Exercise directions: Write out each line of the material below exactly as given.

═══ Data shown ═══

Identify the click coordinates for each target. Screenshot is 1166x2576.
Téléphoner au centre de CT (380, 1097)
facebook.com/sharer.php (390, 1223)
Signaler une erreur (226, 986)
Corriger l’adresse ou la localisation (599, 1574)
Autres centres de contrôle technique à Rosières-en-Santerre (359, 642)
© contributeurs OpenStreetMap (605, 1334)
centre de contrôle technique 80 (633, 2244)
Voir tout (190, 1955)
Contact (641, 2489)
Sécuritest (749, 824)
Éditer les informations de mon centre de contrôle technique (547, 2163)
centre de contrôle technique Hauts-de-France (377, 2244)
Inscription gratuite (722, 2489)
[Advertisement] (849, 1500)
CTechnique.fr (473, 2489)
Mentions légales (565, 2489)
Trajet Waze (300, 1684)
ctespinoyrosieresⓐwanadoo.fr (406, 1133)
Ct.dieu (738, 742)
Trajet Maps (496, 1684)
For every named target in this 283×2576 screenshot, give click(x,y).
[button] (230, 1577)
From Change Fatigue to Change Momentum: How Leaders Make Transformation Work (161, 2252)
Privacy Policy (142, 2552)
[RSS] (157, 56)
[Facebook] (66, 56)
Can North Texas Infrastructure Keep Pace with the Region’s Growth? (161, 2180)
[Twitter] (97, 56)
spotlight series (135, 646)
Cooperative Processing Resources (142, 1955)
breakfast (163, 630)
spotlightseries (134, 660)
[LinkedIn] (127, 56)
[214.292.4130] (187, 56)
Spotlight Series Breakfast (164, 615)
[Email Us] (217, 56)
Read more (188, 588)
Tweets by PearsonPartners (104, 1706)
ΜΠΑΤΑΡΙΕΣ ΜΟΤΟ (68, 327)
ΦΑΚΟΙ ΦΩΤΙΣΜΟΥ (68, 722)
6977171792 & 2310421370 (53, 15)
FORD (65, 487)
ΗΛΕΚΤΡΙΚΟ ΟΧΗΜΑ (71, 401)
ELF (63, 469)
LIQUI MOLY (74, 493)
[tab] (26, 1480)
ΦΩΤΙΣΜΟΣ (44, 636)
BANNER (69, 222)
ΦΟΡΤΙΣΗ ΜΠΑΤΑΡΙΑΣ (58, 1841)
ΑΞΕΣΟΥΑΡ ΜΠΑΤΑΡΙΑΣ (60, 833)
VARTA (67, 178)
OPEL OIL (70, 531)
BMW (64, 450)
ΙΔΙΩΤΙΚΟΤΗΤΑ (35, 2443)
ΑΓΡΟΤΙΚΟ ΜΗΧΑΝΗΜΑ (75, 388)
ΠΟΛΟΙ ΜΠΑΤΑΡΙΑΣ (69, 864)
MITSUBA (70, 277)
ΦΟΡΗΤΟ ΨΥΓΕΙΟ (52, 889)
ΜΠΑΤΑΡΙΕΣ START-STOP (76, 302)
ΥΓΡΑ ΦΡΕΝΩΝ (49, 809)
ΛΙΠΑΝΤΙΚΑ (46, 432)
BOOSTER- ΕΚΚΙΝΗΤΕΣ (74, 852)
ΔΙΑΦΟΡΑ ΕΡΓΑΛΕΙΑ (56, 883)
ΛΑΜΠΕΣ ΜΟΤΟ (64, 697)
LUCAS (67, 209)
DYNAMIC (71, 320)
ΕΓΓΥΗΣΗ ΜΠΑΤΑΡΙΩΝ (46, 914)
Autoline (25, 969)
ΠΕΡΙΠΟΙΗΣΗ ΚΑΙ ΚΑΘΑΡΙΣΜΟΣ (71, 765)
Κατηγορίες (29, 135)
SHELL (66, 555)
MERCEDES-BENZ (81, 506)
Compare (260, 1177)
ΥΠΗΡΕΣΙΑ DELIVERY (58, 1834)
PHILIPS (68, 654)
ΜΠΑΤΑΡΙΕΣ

═══

Result of the exercise:
Identify the click coordinates for each target. Screenshot is 1166x2576.
Téléphoner au centre de CT (380, 1097)
facebook.com/sharer.php (390, 1223)
Signaler une erreur (226, 986)
Corriger l’adresse ou la localisation (599, 1574)
Autres centres de contrôle technique à Rosières-en-Santerre (359, 642)
© contributeurs OpenStreetMap (605, 1334)
centre de contrôle technique 80 (633, 2244)
Voir tout (190, 1955)
Contact (641, 2489)
Sécuritest (749, 824)
Éditer les informations de mon centre de contrôle technique (547, 2163)
centre de contrôle technique Hauts-de-France (377, 2244)
Inscription gratuite (722, 2489)
[Advertisement] (849, 1500)
CTechnique.fr (473, 2489)
Mentions légales (565, 2489)
Trajet Waze (300, 1684)
ctespinoyrosieresⓐwanadoo.fr (406, 1133)
Ct.dieu (738, 742)
Trajet Maps (496, 1684)
For every named target in this 283×2576 screenshot, give click(x,y).
[button] (230, 1577)
From Change Fatigue to Change Momentum: How Leaders Make Transformation Work (161, 2252)
Privacy Policy (142, 2552)
[RSS] (157, 56)
[Facebook] (66, 56)
Can North Texas Infrastructure Keep Pace with the Region’s Growth? (161, 2180)
[Twitter] (97, 56)
spotlight series (135, 646)
Cooperative Processing Resources (142, 1955)
breakfast (163, 630)
spotlightseries (134, 660)
[LinkedIn] (127, 56)
[214.292.4130] (187, 56)
Spotlight Series Breakfast (164, 615)
[Email Us] (217, 56)
Read more (188, 588)
Tweets by PearsonPartners (104, 1706)
ΜΠΑΤΑΡΙΕΣ ΜΟΤΟ (68, 327)
ΦΑΚΟΙ ΦΩΤΙΣΜΟΥ (68, 722)
6977171792 & 2310421370 (53, 15)
FORD (65, 487)
ΗΛΕΚΤΡΙΚΟ ΟΧΗΜΑ (71, 401)
ELF (63, 469)
LIQUI MOLY (74, 493)
[tab] (26, 1480)
ΦΩΤΙΣΜΟΣ (44, 636)
BANNER (69, 222)
ΦΟΡΤΙΣΗ ΜΠΑΤΑΡΙΑΣ (58, 1841)
ΑΞΕΣΟΥΑΡ ΜΠΑΤΑΡΙΑΣ (60, 833)
VARTA (67, 178)
OPEL OIL (70, 531)
BMW (64, 450)
ΙΔΙΩΤΙΚΟΤΗΤΑ (35, 2443)
ΑΓΡΟΤΙΚΟ ΜΗΧΑΝΗΜΑ (75, 388)
ΠΟΛΟΙ ΜΠΑΤΑΡΙΑΣ (69, 864)
MITSUBA (70, 277)
ΦΟΡΗΤΟ ΨΥΓΕΙΟ (52, 889)
ΜΠΑΤΑΡΙΕΣ START-STOP (76, 302)
ΥΓΡΑ ΦΡΕΝΩΝ (49, 809)
ΛΙΠΑΝΤΙΚΑ (46, 432)
BOOSTER- ΕΚΚΙΝΗΤΕΣ (74, 852)
ΔΙΑΦΟΡΑ ΕΡΓΑΛΕΙΑ (56, 883)
ΛΑΜΠΕΣ ΜΟΤΟ (64, 697)
LUCAS (67, 209)
DYNAMIC (71, 320)
ΕΓΓΥΗΣΗ ΜΠΑΤΑΡΙΩΝ (46, 914)
Autoline (25, 969)
ΠΕΡΙΠΟΙΗΣΗ ΚΑΙ ΚΑΘΑΡΙΣΜΟΣ (71, 765)
Κατηγορίες (29, 135)
SHELL (66, 555)
MERCEDES-BENZ (81, 506)
Compare (260, 1177)
ΥΠΗΡΕΣΙΑ DELIVERY (58, 1834)
PHILIPS (68, 654)
ΜΠΑΤΑΡΙΕΣ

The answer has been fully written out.